Мы все еще сидели за столом, когда одна из служанок, войдя к нам, обратилась к Фарису Караме:

—У ворот человек, который хочет видеть тебя, господин.

— Кто он? — спросил старик.

— Похоже, слуга архиепископа, господин.

Фарис Караме испытующе посмотрел на дочь — так пророк в ожидании знамения глядит на небо.

— Проси его.

Служанка удалилась и вот в столовой появился внушительного вида мужчина с закрученными кверху кончиками усов, в расшитой позументами одежде,. Он поклонился и, Фарису Караме, сказал:

— Его Преосвященство просит почтить его визитом для разговора о важных делах. За Вами прислан личный экипаж...

Старик встал, изменившись в лице. Его улыбка исчезла, уступив место задумчивой сосредоточенности.

— Надеюсь, вернувшись, застать тебя здесь,— сказал он, обращаясь ко мне с обычной для него приветливостью — Сельма найдет в тебе собеседника, чьи рассказы скрасят уныние вечера, а душа разгонит призраки одиночества и уединения.— Не так ли, Сельма? — спросил он, улыбнувшись дочери.

Сельма опустила голову. Щеки ее покрылись легким румянцем. Нежно, как пение свирели, прозвучал девичий голос:

— Я постараюсь, чтобы нашему гостю не было скучно, отец.

Старик вышел, сопровождаемый слугой архиепископа. Сельма

стояла у окна, пока экипаж не скрыла пелена мрака; когда же в отдалении смолк шум колес и тишина поглотила цокание лошадиных копыт, она пересела поближе ко мне в кресло, обитое зеленым бархатом; в своем белоснежном платье дочь Фариса Караме представлялась мне лилией, склонившейся стеблем к траве от дуновения утреннего зефира.

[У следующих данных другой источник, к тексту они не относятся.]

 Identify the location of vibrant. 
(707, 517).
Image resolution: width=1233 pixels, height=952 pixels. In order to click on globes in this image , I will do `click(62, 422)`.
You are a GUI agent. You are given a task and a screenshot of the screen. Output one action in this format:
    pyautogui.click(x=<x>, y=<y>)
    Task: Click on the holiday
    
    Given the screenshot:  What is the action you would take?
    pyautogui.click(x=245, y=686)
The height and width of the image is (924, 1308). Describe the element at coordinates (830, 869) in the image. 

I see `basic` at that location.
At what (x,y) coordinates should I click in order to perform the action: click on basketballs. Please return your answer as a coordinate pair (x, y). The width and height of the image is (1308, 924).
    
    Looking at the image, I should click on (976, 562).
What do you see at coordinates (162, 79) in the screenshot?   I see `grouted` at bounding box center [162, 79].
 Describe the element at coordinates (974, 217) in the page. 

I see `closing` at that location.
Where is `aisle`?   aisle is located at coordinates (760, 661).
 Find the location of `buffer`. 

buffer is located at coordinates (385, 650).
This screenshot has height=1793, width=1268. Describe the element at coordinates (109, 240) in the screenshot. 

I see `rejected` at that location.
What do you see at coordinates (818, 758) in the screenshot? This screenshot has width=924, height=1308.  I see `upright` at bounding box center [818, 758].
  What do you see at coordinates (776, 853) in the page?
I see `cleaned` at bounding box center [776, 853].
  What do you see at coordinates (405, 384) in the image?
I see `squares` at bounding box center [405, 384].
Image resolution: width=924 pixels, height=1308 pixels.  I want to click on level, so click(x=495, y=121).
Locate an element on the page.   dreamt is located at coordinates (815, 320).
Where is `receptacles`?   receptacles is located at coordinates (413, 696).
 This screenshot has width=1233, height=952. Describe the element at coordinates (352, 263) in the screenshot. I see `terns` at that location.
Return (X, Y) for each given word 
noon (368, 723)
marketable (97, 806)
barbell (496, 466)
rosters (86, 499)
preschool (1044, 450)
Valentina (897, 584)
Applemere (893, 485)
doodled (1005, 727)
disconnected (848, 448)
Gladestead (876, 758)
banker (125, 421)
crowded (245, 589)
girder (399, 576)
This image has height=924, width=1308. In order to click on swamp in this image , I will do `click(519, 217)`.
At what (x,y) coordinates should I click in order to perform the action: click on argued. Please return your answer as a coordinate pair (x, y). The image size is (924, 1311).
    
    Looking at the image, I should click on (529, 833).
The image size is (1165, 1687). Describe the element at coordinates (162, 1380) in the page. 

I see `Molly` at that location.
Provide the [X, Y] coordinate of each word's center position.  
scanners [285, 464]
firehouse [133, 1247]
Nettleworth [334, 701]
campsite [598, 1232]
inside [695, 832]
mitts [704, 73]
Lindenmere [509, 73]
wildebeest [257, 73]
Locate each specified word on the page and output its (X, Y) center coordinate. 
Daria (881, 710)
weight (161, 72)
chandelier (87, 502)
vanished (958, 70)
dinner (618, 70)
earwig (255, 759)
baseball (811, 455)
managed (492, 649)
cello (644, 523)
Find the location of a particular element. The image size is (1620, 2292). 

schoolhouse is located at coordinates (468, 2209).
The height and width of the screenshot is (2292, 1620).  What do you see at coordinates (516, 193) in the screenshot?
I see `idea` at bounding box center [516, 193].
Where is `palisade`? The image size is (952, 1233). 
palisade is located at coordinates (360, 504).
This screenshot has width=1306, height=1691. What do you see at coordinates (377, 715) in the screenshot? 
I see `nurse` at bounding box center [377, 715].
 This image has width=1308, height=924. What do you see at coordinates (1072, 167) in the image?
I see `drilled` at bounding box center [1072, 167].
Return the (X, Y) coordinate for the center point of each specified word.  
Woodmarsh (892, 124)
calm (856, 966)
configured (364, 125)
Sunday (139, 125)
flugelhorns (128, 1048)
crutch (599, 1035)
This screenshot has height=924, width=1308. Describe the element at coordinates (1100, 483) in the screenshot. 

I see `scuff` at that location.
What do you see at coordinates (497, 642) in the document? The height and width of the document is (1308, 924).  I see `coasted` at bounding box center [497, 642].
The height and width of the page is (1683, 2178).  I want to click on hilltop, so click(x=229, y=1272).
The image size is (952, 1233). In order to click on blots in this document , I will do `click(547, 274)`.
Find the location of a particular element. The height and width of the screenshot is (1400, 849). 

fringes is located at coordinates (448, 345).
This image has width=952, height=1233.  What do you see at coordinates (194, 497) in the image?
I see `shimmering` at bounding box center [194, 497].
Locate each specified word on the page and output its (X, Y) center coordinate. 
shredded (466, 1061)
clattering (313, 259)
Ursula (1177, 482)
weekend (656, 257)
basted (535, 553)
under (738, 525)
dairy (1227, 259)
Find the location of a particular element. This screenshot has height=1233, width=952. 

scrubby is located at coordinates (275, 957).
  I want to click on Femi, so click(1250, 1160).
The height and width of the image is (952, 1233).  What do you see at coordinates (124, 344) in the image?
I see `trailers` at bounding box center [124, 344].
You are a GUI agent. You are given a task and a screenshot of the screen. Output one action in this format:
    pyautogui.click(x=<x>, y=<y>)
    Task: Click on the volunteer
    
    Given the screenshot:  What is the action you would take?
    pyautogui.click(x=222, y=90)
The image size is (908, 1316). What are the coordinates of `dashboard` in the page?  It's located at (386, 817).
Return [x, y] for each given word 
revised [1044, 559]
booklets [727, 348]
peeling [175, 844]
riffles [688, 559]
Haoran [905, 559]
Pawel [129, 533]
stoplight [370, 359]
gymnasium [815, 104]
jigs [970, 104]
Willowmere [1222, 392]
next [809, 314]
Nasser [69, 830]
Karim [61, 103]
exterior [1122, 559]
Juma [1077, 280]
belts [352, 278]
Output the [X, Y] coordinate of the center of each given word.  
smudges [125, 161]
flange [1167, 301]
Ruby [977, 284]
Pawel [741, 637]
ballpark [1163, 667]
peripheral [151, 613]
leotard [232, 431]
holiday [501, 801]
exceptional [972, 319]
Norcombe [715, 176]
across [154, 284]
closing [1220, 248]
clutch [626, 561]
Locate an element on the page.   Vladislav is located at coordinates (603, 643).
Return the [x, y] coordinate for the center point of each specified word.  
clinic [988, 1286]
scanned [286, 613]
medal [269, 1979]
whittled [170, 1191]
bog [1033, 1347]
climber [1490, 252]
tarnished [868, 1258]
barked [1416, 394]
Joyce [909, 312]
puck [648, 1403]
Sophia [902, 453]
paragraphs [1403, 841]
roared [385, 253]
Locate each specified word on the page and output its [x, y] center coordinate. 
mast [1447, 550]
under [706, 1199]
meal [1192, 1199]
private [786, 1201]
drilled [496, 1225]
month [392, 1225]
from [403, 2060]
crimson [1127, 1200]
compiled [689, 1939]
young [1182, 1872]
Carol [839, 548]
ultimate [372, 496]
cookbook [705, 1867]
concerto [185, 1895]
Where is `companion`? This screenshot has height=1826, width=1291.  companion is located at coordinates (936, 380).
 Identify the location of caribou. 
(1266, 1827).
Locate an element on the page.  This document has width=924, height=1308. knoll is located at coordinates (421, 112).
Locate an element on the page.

Какое-то время мы сидели молча, в задумчивой растерянности, ожидая, кто заговорит первым. Но разве только речь рождает понимание в душах исполненной взаимной приязни? Разве только звуки и их сочетания, срывающиеся с языка, сближают сердца и умы? Разве нет того, что выше созданного движением губ и дрожанием голосовых связок? Разве не в молчании перешептываются сердца и соединяются души, излучающие сияние?